These claims are distinct and should not be alleged in a single count under Rule 10(b) of the Federal Rules of Civil Procedure.*fn9 See Gonzalez v. Police Com'r Bratton, 2000 WL 1191558, at *20 (S.D.N.Y. 2000) ("Conceptually, this [disparate treatment] claim is distinct from that of hostile environment sexual harassment, which, while also necessarily constituting a type of discrimination grounded on gender, requires different pleading and proof than a disparate treatment claim"); Harris v. Radioshack Corp., 2002 WL 1907569, at *2 (S.D.Fla. 2002) ("If Plaintiff desires to assert discrimination claims under various theories, these claims must be asserted in separate counts in accordance with Fed.R.Civ.P. 10(b)"). Accordingly, Count I is dismissed with leave to amend within 30 days. See Fed.R.Civ.P. 15(a) ("leave shall be freely given when justice so requires"); Whyte, 2004 WL 1497560 at *5 (granting leave to amend where complaint contained insufficient factual basis under Swierkiewicz).*fn10

2) Count V: Age Discrimination

Count V alleges age discrimination in violation of the ADEA.*fn11 As in Count I, this count also alleges both "adverse employment decisions" on the basis of the plaintiff's age and the creation of a "hostile, intimidating and offensive work environment."*fn12 Complaint, §§ 57, 58. For the same reasons discussed above, this count fails to comply with the pleading requirements of Rule 10 and is therefore dismissed, with leave to amend within 30 days.*fn13

3) Count VIII: Gender Bias and Sex Discrimination

Count VIII alleges that plaintiffs violated New York State Executive Law § 296 by discriminating on the basis of gender and sex.*fn14 As the complaint notes, this "law also makes it unlawful to create an atmosphere which is abusive and hostile." Complaint, § 73; See Constantine v.

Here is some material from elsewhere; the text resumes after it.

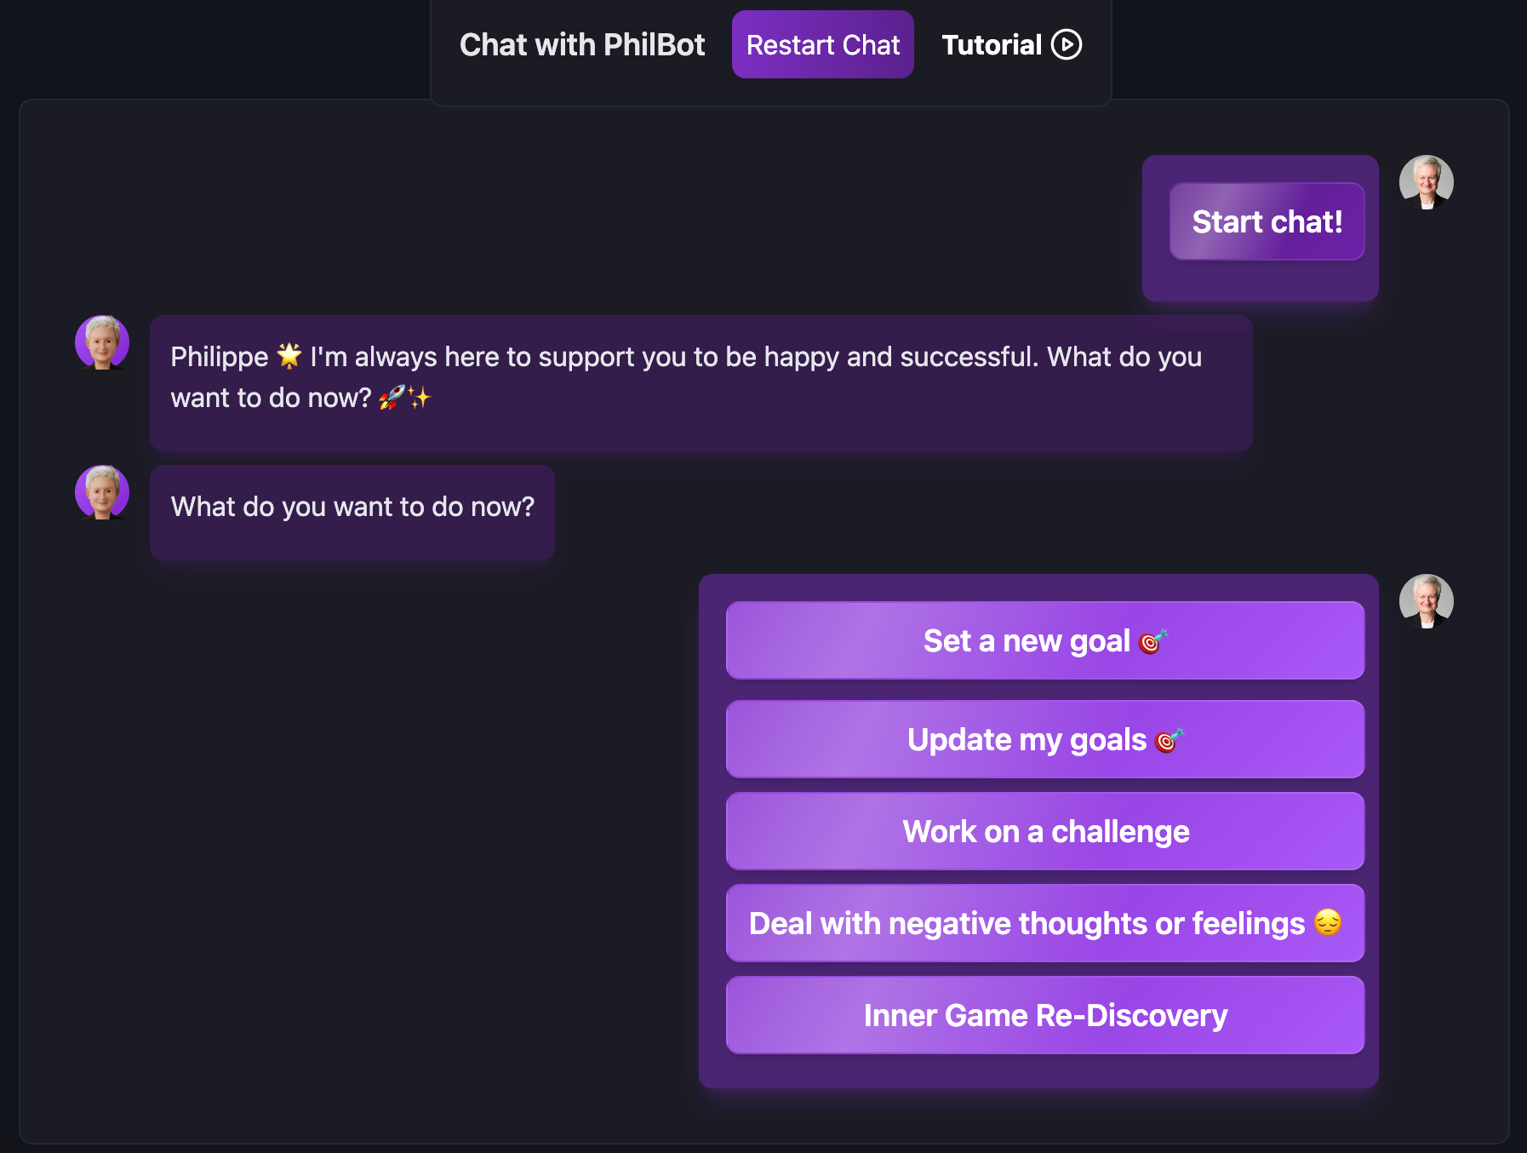Select Work on a challenge
This screenshot has height=1153, width=1527.
coord(1044,831)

Kay, 792 N.Y.S.2d 308, 311 (N.Y.Sup.Ct. 2004) ("Sexual discrimination which establishes a hostile work environment constitutes a violation of . . . Executive Law § 296") (citing San Juan v. Leach, 717 N.Y.S.2d 334, 336(N.Y. App. Div. 2000). "The standards for proving discrimination under Section 296 of the New York Executive Law are the same as under Title VII . . . . Accordingly, the New York Executive Law inquiry is subsumed within the Title VII analysis." Lucas v. South Nassau Communities Hosp., 54 F.Supp.2d 141, 146 (E.D.N.Y. 1998).

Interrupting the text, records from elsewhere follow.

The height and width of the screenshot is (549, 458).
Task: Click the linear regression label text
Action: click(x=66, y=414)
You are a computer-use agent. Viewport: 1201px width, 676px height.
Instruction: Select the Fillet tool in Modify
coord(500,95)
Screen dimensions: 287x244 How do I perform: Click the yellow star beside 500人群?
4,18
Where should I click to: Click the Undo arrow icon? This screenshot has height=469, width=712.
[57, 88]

Since Count VIII, like Counts I and V, fails to distinguish between a claim for unlawful termination and a claim on the basis of a hostile work environment, this count is also dismissed, with leave to amend within 30 days.

II. Retaliation Claim - Counts II, IX and XII

In July 2006 the parties stipulated that these counts have been withdrawn in their entirety. Accordingly, the motion to dismiss these counts is moot.

III. Intracorporate Conspiracy Doctrine - Count IV

At oral argument on January 11, 2007, the parties stipulated that this count had been withdrawn in its entirety. Accordingly, the motion to dismiss this count is moot.

IV. ERISA Claim - Count VII

At oral argument on January 11, 2007, the parties stipulated that this count had been withdrawn in its entirety. Accordingly, the motion to dismiss this count is moot.

V. Intentional Infliction of Emotional Distress - Count XIV

In Count XIV, plaintiff contends that the defendants, in violation of New York state law, "intentionally inflicted the aforesaid acts of gender bias, sexual discrimination, pregnancy discrimination and retaliation upon the plaintiff, with malice, and without legal, economic, business or social justification or excuse, and did so for the sole purpose of causing her emotional distress and anguish." Complaint, § 97.*fn15

Under New York State law, claims of Intentional Infliction of Emotional Distress ("IIED") have a one year statute of limitations.*fn16 N.Y.Civ.Prac.L. & R. § 215(3); Neufeld v. Neufeld, 910 F.Supp. 977, 981 (S.D.N.Y. 1996). Plaintiff filed her complaint on February 15, 2006 and contends that the conduct included the actual termination, which occurred on February 22, 2005, and therefore her claim was filed within the limitations period.*fn17 However, to present a valid claim for IIED, plaintiff must allege a wrongful act that occurred within the limitations period which could itself serve as the basis for an IIED claim. Cahill v. Northeast Sav., F.A., 1993 WL 313633, at *12 (N.D.N.Y. 1993) (noting that even where the doctrine of continuous tort applies, which allows a court to look at events outside the limitations period if they are part of a continuing pattern of activity that extends into the limitations period, there must be an independently actionable violation which is not barred by the statute of limitations); Neufeld, 910 F.Supp. at 983 (noting that the continuous tort doctrine only applies when actionable conduct occurred within the limitations period); Bonner v. Guccione, 916 F.Supp. 271, 277 (S.D.N.Y. 1996) ("the conduct that falls within the limitations period must be in and of itself actionable conduct and not merely the effect of prior tortious conduct"). Therefore, in the present case, plaintiff's termination, which is the only alleged conduct which occurred within the limitations period, must be independently sufficient to state a claim for IIED.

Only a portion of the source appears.